10. Dealing with the evidence of P.W.-4, it is apparent that he was present with the Victim only up to the point when they saw the Accused near the Temple and when he offered P.W.-4, Rs.10/- (Rupees ten) only. According to the witness, he refused to accept the same and ran back home, his younger brother following after sometime. His sister also returned home and his younger brother was carrying a ten rupee note given by the Accused, while the Victim had a Rupees fifty note also given by the Accused. The witness has withstood the cross-examination and not vacillated from his evidence-in-chief.

11. Coming to the evidence of the Victim, according to her the accused called them i.e. herself and her brothers to the place where he was standing, near the temple and gave Rs.10/- (Rupees ten) only, to her younger brother who accepted the same.

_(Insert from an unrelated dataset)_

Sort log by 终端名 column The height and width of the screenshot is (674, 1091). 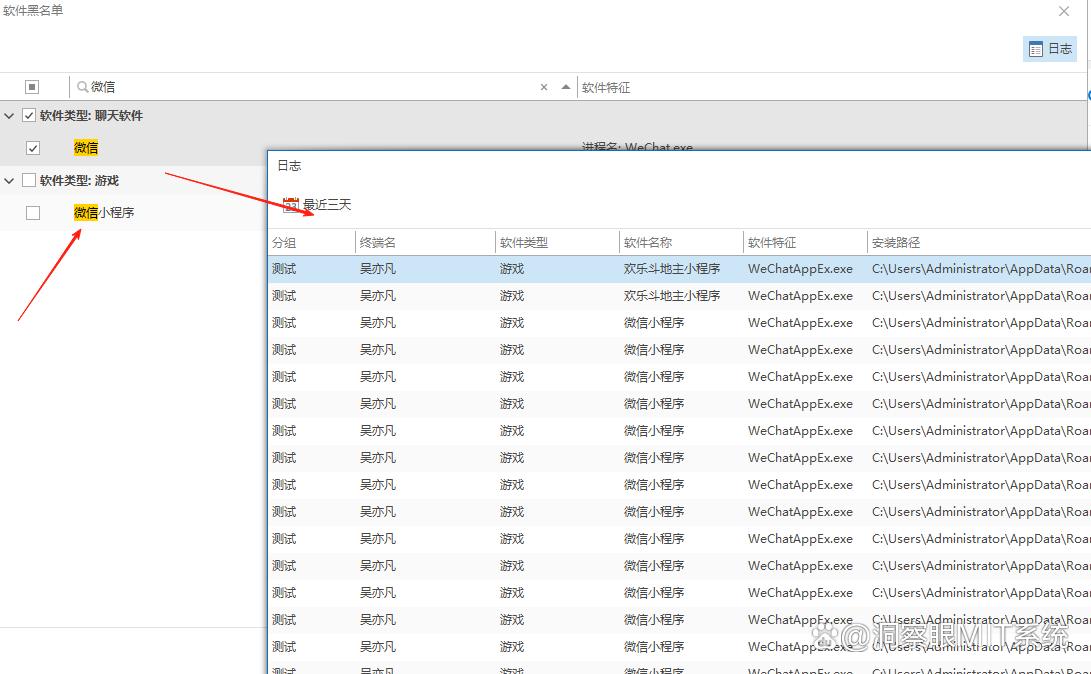tap(378, 242)
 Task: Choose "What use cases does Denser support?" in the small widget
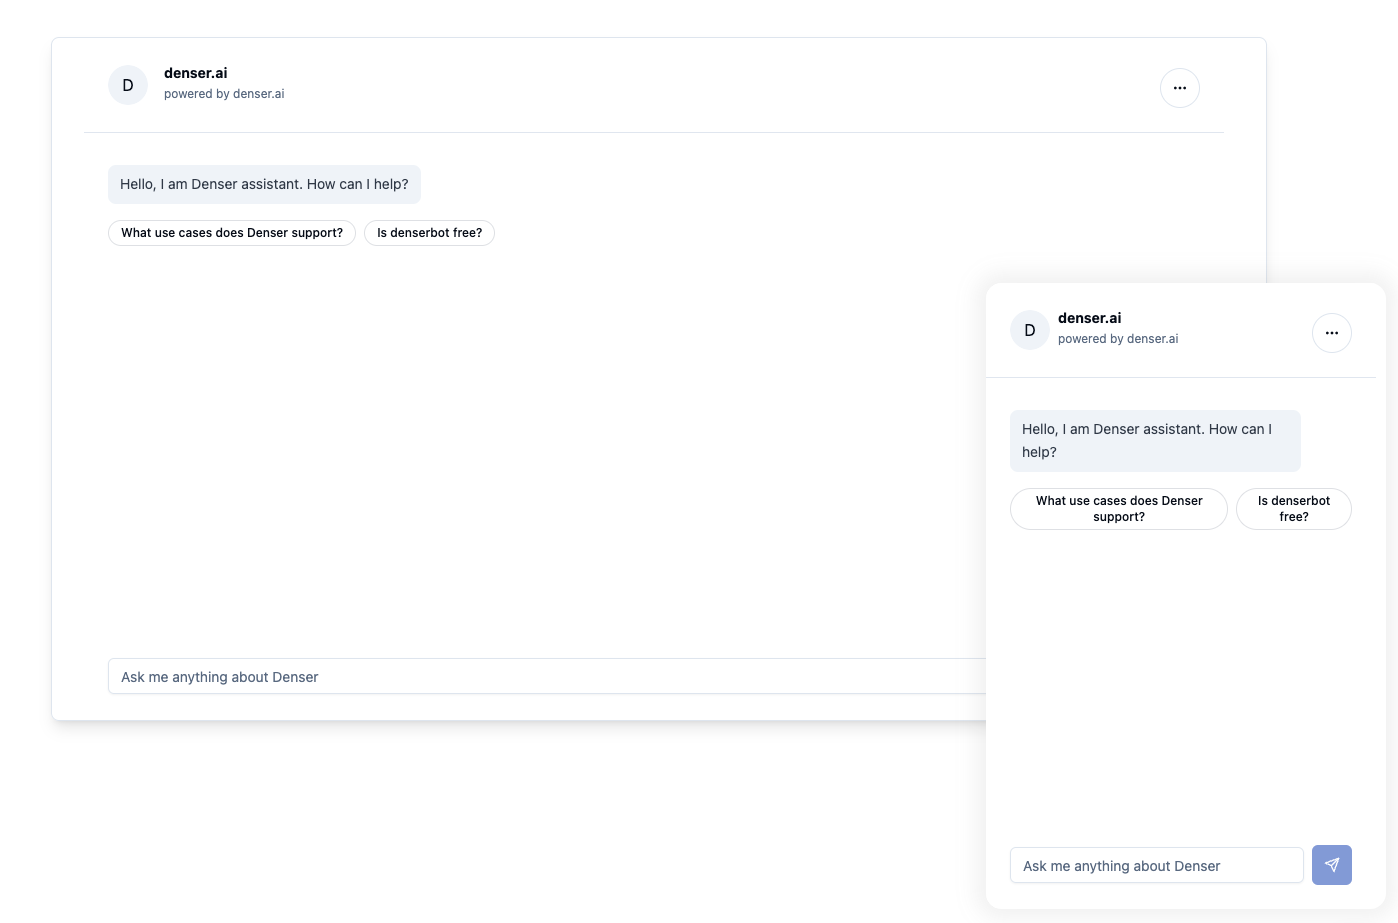point(1118,508)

He also offered Rs.10/-(Rupees ten) only, to her other brother, which he refused and ran away from the spot, her younger brother following him. On a comparison of the statements of P.W.-2 and P.W.-4, it is evident that the question of contradiction does not arise at all since both witnesses have made substantially the same statements with regard to the incident up to the stage when the money was offered and the brothers ran away from the spot, contrary to what Learned Counsel for the Appellant has urged.

12. In connection with the incident, where the Victim was only present, she has deposed, inter alia, “…I started to follow them at which point the accused caught hold of my hand and restrained me from leaving the place. He pulled me to a place beside the temple and opened the zip of his trousers. He then told me to fondle his penis which I refused but he forcibly pulled my hand and made me do the above act. After that, he forcibly placed Rs.50/- in my hand and told me that I should repeat the same act on other days also and not to tell anyone of it. Thereafter I pulled my hand away and ran away from the place. I was frightened and reached my home where my mother enquired from me as to what had happened since I was unable to have the tea that she gave me. I then narrated the incident to my mother and handed over the Rs.50/- to her……”

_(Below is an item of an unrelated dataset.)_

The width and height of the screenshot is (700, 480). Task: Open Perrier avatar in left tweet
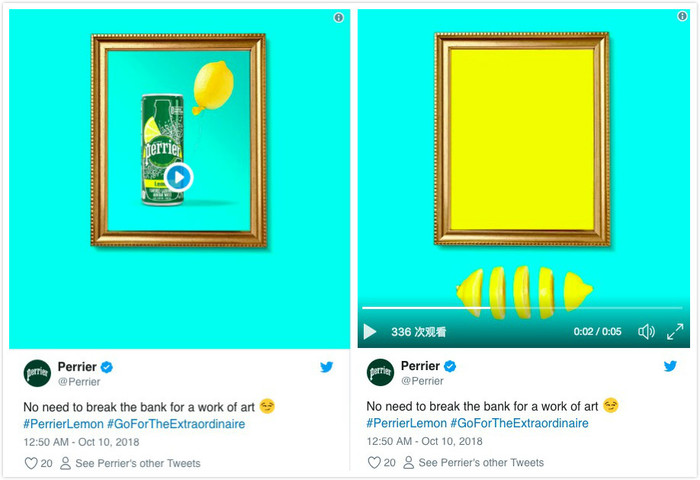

13. It is evident, thus on pain of repetition, that P.W.-1 was only present when the said incident occurred, her examination-in-chief has withstood the grueling cross-examination. Both P.W.-3 and P.W.- 4, have said that after she returned home she looked despondent and as per P.W.-3, the Victim refused to eat tea and biscuits given by her. On her recurrent questioning as to what was ailing her, the Victim narrated that the Accused had accosted her near the temple where she had gone for a walk with her brothers and forced her to insert her hand into his trousers and fondle his genital, telling her that water would come out from the same. Being afraid of him, she complied with his instructions. The Victim also told P.W.-3, that after the incident the Accused put Rupees fifty, in her hand, for herself and Rupees ten for her brother.

14. The evidence of the Victim before the Court, where she and her brother deposed that they met the Accused on the road near the temple, which it is argued is contrary to her Section 164 Cr.P.C. Statement, wherein she stated that she saw the Appellant inside the temple is hardly a material contradiction, as the witness cannot be expected to make the exact same statements before the Court and under Section 164 Cr.P.C. 1973.

15. On a comparison of the evidence of both the witnesses, P.W.-1 and P.W-4, the evidence does not vary and the Victim has told P.W.-3 about the circumstances in which the fifty rupee note was given to her. Assuming that there are minor anomalies in the evidence of the witness, which in the same breath I have to opine, do not exist, the same are not substantial enough to vitiate the Prosecution case. In this context a decision of the Hon’ble Apex Court in the State of Punjab v. Ramdev Singh, AIR 2004 SC 1290, may be beneficially referred to. It was held by the Hon’ble Apex Court at Paragraph 15 as follows;

“15. The High Court was not justified in reversing the conviction of the respondent and recording the order of acquittal. An unmerited acquittal does no good to the society. If the prosecution has succeeded in making out a convincing case for recording a finding as to the accused being guilty, the Court should not lean in favour of acquittal by giving weight to irrelevant or insignificant circumstances or by resorting to technicalities or by assuming doubts and giving benefit thereof where none reasonably exists. A doubt, as understood in criminal jurisprudence, has to be a reasonable doubt and not an excuse for a finding in favour of acquittal. An unmerited acquittal encourages wolves in the society being on the prowl for easy prey, moreso when the victim of crime are helpless females or minor children. The Courts have to display a greater sense of responsibility and to be more sensitive while dealing with charges of sexual assault on women, particularly of tender age and children.”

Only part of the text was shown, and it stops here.